Data supplied section start

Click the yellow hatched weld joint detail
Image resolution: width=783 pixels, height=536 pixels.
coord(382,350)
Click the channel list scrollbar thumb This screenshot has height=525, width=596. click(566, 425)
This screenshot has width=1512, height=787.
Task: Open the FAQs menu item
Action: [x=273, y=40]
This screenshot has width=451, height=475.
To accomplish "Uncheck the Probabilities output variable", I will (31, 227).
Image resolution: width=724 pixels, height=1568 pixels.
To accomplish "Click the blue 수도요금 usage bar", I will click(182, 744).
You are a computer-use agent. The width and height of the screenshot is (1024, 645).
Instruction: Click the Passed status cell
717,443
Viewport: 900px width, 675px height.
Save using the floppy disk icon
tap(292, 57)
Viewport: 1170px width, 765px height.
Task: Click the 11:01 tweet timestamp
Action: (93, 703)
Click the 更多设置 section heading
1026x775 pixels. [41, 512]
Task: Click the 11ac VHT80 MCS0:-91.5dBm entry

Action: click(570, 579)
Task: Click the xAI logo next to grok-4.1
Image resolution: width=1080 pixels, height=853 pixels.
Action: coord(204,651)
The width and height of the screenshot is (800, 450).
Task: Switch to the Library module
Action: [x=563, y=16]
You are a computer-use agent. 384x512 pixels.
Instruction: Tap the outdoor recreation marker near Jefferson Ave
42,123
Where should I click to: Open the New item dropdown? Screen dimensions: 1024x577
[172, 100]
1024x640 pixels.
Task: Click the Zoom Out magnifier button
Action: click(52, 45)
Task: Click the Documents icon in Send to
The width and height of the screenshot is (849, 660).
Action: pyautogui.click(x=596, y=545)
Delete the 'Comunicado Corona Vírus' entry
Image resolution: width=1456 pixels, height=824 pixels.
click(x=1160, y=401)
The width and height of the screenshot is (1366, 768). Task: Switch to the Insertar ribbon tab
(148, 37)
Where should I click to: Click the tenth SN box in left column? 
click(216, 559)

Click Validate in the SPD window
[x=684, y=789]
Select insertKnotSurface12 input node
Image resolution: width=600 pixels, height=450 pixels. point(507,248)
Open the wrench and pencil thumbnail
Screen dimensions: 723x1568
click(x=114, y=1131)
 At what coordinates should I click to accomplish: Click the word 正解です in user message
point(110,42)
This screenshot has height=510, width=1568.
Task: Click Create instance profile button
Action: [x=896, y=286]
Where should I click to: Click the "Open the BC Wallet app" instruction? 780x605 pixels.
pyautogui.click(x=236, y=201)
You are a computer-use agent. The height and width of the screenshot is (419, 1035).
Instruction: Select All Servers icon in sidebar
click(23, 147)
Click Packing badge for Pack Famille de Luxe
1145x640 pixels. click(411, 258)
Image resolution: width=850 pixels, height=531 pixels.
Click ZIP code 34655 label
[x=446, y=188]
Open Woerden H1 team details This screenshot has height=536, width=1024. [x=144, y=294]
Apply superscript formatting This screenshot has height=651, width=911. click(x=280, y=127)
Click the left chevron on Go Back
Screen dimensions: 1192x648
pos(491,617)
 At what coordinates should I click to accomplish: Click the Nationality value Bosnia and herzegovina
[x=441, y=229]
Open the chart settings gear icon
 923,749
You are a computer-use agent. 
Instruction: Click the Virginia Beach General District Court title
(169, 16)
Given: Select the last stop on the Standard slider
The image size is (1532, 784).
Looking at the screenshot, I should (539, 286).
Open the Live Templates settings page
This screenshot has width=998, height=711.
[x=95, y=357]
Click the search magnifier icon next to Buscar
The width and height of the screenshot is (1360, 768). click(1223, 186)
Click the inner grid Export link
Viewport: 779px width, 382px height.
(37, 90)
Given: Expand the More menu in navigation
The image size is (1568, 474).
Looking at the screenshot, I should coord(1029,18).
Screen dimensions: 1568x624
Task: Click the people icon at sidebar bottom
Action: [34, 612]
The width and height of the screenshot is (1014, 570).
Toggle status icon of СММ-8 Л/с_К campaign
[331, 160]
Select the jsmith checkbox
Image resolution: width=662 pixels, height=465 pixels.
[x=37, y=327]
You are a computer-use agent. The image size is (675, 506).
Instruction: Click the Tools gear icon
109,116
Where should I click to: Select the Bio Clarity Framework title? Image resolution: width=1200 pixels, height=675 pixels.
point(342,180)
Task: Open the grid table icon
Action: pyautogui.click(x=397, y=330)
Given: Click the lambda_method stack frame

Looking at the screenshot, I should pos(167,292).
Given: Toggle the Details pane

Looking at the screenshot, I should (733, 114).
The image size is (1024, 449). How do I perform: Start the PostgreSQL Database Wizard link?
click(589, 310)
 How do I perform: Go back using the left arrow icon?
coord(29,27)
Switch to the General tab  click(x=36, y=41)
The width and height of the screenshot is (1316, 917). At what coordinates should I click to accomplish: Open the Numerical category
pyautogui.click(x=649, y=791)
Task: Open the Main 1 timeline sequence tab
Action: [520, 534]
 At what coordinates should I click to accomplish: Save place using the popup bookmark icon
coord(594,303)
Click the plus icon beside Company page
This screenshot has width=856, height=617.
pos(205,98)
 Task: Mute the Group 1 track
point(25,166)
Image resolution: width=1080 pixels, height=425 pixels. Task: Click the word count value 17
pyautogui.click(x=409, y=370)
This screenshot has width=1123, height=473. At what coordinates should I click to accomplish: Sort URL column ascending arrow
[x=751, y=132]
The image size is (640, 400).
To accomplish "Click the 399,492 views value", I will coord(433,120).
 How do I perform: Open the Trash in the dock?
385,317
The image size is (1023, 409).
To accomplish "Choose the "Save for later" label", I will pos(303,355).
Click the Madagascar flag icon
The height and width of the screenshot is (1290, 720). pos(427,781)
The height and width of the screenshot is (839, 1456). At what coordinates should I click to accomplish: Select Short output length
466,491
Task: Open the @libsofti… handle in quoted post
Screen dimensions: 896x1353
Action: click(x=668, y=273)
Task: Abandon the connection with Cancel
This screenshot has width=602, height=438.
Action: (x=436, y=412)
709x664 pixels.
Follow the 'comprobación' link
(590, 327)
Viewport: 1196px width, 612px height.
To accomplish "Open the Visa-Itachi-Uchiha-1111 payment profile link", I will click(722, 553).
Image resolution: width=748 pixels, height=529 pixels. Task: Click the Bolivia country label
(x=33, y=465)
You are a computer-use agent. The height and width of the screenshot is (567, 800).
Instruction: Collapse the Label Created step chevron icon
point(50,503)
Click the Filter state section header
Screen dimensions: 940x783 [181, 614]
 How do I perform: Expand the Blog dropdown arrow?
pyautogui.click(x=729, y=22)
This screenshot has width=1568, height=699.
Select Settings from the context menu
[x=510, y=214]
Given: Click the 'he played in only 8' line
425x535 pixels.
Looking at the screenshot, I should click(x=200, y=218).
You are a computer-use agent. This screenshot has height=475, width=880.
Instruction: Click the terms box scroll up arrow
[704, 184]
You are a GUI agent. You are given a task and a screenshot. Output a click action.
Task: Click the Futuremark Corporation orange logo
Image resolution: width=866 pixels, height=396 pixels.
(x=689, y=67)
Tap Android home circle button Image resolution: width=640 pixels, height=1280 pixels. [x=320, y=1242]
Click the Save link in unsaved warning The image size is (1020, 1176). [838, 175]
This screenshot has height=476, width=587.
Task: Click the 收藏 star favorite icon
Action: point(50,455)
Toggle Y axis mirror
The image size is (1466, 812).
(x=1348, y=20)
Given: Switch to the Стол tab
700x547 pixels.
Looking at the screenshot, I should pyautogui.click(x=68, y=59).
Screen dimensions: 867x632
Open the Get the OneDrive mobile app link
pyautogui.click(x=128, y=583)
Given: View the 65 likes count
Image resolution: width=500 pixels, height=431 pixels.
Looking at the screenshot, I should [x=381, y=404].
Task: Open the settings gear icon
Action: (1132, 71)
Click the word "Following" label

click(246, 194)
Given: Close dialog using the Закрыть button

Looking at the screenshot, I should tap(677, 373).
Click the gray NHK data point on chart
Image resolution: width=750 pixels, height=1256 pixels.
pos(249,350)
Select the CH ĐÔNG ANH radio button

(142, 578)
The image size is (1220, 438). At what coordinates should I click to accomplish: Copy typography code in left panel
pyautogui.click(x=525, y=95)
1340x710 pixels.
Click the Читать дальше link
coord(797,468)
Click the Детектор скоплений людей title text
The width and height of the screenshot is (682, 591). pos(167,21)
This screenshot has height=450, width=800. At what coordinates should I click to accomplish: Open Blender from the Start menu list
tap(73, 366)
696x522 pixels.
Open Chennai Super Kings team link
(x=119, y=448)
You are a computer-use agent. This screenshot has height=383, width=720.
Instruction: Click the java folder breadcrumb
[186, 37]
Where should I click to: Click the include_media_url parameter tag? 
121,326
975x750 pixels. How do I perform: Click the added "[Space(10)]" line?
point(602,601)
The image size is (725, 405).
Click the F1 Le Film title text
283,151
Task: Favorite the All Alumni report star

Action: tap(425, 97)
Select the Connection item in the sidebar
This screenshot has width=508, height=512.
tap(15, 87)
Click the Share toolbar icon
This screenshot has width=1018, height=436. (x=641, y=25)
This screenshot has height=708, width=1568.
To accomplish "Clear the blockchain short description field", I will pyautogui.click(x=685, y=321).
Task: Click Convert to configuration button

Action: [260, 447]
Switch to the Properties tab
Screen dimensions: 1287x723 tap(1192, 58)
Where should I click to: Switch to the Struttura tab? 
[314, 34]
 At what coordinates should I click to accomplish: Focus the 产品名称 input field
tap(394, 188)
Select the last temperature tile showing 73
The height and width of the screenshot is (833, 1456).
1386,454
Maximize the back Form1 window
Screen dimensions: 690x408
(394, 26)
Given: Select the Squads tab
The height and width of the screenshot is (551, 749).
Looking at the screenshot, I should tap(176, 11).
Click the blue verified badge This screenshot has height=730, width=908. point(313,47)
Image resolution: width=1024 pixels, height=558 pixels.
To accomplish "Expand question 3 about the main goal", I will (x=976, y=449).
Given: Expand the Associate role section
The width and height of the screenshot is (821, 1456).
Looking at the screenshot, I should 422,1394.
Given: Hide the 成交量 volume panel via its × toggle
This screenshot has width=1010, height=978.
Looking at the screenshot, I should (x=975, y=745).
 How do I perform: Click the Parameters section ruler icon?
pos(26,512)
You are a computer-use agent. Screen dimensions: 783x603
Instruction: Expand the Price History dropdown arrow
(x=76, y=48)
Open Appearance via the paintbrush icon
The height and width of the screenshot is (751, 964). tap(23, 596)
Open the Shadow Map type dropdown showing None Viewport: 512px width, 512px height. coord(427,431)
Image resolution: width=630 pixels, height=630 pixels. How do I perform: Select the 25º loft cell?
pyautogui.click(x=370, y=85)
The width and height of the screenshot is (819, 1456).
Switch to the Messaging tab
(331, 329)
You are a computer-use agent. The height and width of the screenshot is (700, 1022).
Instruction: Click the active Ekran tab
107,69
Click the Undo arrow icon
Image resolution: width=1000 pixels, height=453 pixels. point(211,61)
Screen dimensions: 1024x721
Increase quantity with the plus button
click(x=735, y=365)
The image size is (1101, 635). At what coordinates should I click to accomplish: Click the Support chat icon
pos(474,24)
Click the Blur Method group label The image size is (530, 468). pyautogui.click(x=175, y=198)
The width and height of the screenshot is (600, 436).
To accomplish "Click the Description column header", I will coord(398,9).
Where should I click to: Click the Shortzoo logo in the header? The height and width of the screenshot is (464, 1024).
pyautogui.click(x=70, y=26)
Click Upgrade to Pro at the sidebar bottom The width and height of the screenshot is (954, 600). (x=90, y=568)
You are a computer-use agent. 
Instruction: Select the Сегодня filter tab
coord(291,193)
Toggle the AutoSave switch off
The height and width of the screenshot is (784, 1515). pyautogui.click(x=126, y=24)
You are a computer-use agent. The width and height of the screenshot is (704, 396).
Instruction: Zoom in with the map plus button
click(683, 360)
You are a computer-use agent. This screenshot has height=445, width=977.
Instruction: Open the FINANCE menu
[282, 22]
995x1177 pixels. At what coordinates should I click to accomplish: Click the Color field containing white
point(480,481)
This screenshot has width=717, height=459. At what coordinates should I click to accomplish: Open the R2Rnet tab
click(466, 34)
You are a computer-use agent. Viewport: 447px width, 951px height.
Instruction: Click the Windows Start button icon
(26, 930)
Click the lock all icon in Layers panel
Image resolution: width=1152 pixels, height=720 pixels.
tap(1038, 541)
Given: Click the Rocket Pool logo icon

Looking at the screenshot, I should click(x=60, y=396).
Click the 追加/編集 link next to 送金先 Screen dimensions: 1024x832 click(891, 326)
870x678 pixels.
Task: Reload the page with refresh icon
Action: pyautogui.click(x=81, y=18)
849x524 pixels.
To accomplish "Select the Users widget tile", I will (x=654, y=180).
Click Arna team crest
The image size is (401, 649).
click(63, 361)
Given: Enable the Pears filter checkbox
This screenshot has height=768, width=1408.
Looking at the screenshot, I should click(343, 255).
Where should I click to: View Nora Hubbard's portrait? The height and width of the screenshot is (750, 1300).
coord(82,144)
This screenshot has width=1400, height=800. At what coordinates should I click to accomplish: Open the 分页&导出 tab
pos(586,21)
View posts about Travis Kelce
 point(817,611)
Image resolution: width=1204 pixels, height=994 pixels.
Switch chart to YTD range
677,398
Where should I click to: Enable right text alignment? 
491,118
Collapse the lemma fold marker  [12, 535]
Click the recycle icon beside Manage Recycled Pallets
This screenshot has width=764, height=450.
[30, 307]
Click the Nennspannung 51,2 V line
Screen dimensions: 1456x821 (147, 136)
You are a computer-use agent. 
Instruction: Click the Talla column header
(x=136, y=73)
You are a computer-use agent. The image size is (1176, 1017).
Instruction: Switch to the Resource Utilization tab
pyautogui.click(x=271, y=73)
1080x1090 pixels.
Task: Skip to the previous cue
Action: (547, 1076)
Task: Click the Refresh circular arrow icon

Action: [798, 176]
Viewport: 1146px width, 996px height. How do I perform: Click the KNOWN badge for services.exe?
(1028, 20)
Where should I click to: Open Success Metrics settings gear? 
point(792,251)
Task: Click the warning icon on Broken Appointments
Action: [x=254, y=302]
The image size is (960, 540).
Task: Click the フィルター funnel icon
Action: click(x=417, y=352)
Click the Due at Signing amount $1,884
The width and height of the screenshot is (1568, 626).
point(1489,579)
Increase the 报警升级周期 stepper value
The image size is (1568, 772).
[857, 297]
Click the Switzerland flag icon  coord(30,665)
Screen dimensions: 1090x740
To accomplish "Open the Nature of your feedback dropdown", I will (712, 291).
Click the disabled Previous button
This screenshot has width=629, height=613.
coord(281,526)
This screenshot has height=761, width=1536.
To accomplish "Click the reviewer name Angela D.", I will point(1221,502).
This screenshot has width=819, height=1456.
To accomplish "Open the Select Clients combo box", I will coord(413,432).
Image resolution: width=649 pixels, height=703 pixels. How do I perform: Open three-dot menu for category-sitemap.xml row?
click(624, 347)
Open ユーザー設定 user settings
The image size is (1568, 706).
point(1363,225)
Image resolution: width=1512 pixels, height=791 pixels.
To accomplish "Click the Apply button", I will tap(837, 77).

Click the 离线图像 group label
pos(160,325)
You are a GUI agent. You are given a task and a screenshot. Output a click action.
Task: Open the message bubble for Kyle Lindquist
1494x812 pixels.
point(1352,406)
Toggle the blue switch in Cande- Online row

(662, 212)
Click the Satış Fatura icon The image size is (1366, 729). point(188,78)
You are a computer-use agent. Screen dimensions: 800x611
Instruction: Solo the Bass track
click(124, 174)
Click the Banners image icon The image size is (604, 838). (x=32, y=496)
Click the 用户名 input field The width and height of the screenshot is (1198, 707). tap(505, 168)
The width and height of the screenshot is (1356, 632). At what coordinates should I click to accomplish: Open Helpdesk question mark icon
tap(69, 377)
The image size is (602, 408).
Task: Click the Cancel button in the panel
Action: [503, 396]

Data supplied section end

Copy out the lines above exactly, beginning at the one that contains "Switch to the General" and ending at the one that contains "The image size is (1023, 409).".

▶ Written answer:
Switch to the General tab  click(x=36, y=41)
The width and height of the screenshot is (1316, 917). At what coordinates should I click to accomplish: Open the Numerical category
pyautogui.click(x=649, y=791)
Task: Open the Main 1 timeline sequence tab
Action: [520, 534]
 At what coordinates should I click to accomplish: Save place using the popup bookmark icon
coord(594,303)
Click the plus icon beside Company page
This screenshot has width=856, height=617.
pos(205,98)
 Task: Mute the Group 1 track
point(25,166)
Image resolution: width=1080 pixels, height=425 pixels. Task: Click the word count value 17
pyautogui.click(x=409, y=370)
This screenshot has width=1123, height=473. At what coordinates should I click to accomplish: Sort URL column ascending arrow
[x=751, y=132]
The image size is (640, 400).
To accomplish "Click the 399,492 views value", I will coord(433,120).
 How do I perform: Open the Trash in the dock?
385,317
The image size is (1023, 409).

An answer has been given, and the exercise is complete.